A Community College Library for the 21st Century
By Patrick Brunner and John Chase - March 2013 - Design & Construction
Set between the Chesapeake Bay and Severn River, the campus of Anne Arundel Community College spans 230 acres – the largest community college campus in the State of Maryland. Growth has been steady since the public school’s core buildings were erected in the late 60s, and enrollment is expected to increase by one-third over the next decade. Although the original library, humanities and science structures were arranged in a classic Jeffersonian quadrangle, rapid construction resulted in a sprinkling of buildings on available sites. AACC’s new library renovation and expansion, designed by EwingCole, reasserts the library as the standard bearer for the college, respecting its heritage while vaulting AACC into the future.
Serving the typical community college student, the $19.6 million Andrew G. Truxal Library project was designed for a population of varying ages, learning styles, and preparedness, all of whom are commuters who can be found in the library between classes. Changes in the design and delivery of higher education programs, resulting from globalization, technological advancements, collaborative learning and students’ desire to have more control over their education, directly affected the design of the project.
Located adjacent to the College’s ring road, which separates the campus from the parking lots, the expansion adds 32,000 square feet to the south side of the existing 45,000-square-foot Truxal Library, named for the college’s first president. A dramatic two-story glass façade, emphasizing new technologies, is visitors’ first introduction to the campus from the lots. Positioning the addition on the south side reasserts the Library as the focal point of the academic quad while creating a new iconic image for the College.

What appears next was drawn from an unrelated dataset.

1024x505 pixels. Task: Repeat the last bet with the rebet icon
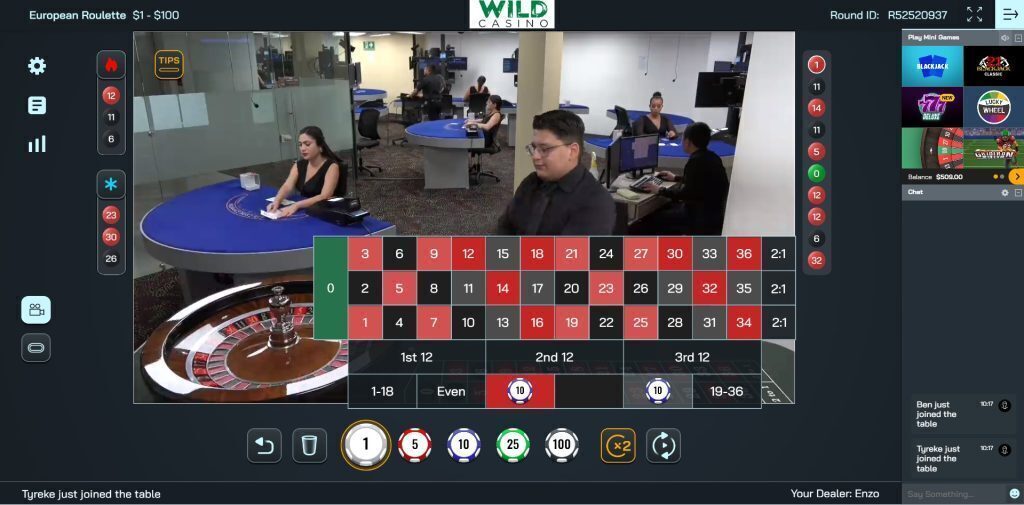point(664,446)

Although the original plan called for the existing library to remain open during construction of the addition and then move operations into the completed addition during renovation of the original, the architects proposed a bid option in which the contractor would provide appropriate trailers on campus into which the library could be moved during construction thus allowing new construction and renovation to occur simultaneously. Although cost neutral, this allowed construction to be complete eighteen months earlier and alleviate the library from maintaining operations in an active construction site.

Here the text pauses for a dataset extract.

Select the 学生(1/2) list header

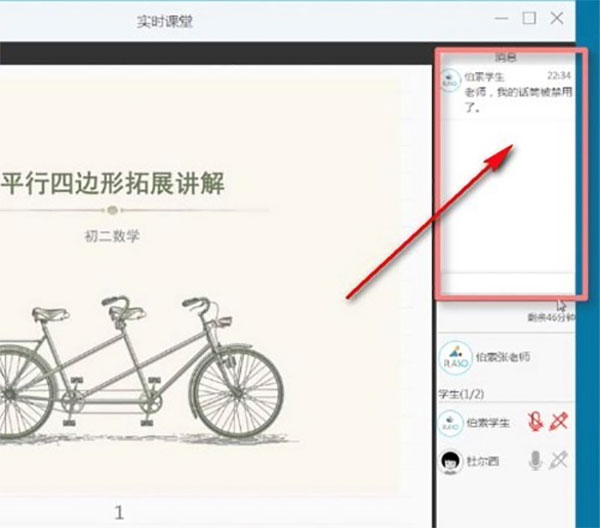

The large glass façade is embedded with a ceramic pattern to control sunlight and reduce glare on computer screens. Inside, a double-height space contains individual and shared computer work stations and surrounding study rooms for collaborative learning. Students now have more places to work alone and in groups, more available technology, enhanced quiet areas, increased areas for connecting with wi-fi and easier access to reference assistance and student support services. In constant use, the Library has become the nexus of campus life.

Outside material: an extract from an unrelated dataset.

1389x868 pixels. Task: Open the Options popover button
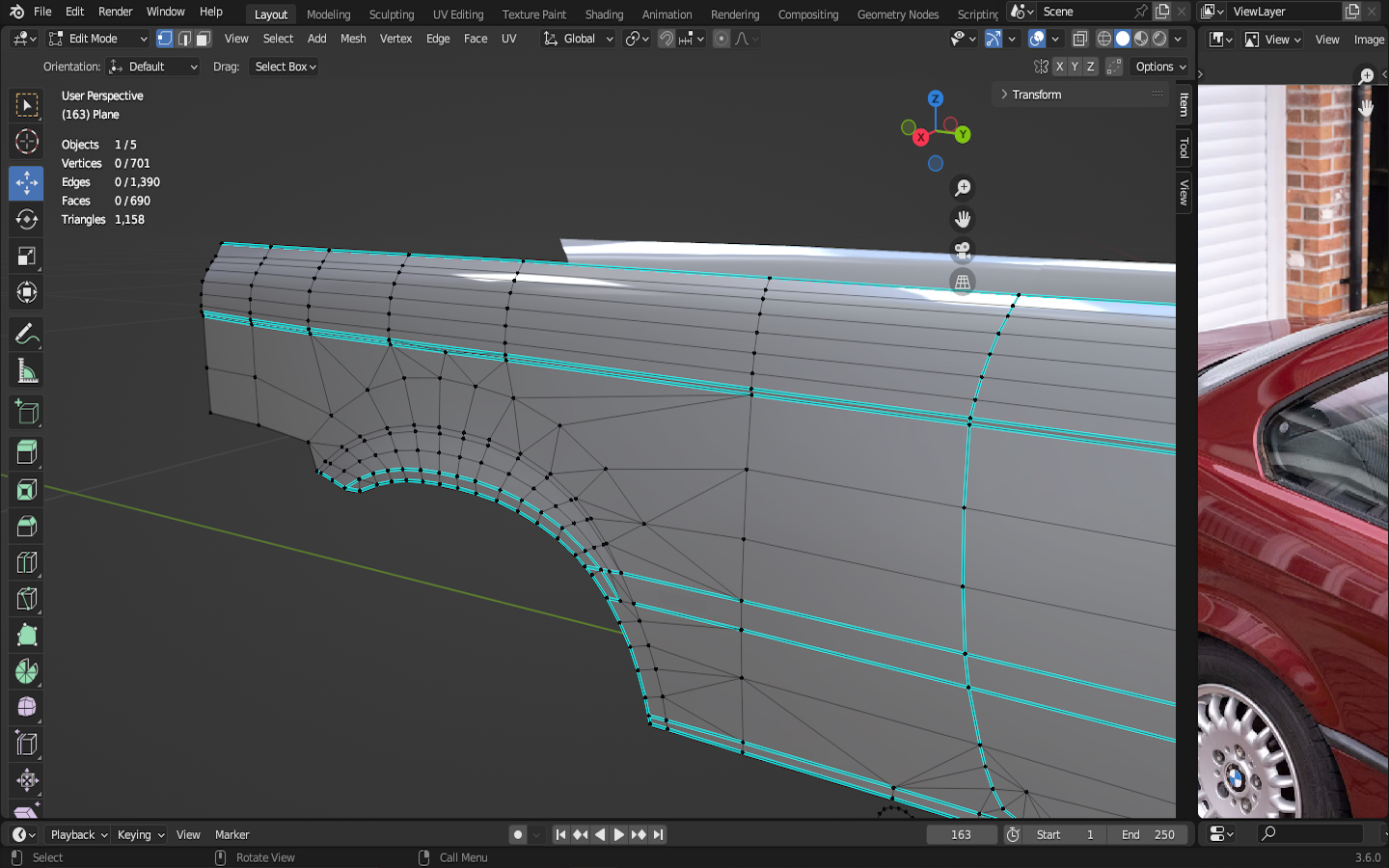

Features of the new library include
• 134-seat Technology Learning Center, referred to as the TLC
• 224 computers overall for student and public use
• 20 enclosed rooms equipped with technology for collaborative study
• Larger enclosed silent and quiet areas
• Expanded reference area
• Two new computer labs for information literacy training
• Student study area with comfortable seating, vending area and fireplace
• Seating for 800 in study carrels, study tables, easy chairs, rocking chairs, tables set up for small collaborative work and laptop bars with stools.
Functional reorganization included the consolidation of print collections in order to maximize space available for computer commons. An array of group study rooms was also created for collaborative learning. The new program also includes a Student Success Center with group and individual tutoring facilities.
Designed for LEED Silver certification, the Truxal Library has a vegetated roof with a landscaped rain garden to contain storm water run-off, an automated lighting system based on occupancy and available natural light, and extensive use of building products and interior finishes made from recycled materials.
Other sustainability highlights include:
• Heat island reduction;
• Reduction of water use by 40 percent and water efficient landscaping practices;
• Optimizing energy use by nearly 30 percent;
• Reduction of construction waste by at least 90 percent;
• A bio-retention pond on the southern end of the facility to address storm water quality issues.
AACC’s students, whether continuing on to complete their education at a four-year college, moving directly into a career, boosting basic skills or pursuing new areas of interest, will find that the College resources and facilities provide abundant opportunities for success.
Patrick Brunner, AIA, is the managing principal of EwingCole’s Washington DC office and John Chase is a principal and senior designer at EwingCole. In practice for over 50 years, EwingCole is an architecture, engineering, interior design, and planning firm of more than 320 professionals. EwingCole is a leader in the design of government, healthcare, academic, cultural, science and technology, sports and entertainment, and workplace facilities. The firm has offices in Irvine, CA, New York, NY, Philadelphia, PA and Washington DC.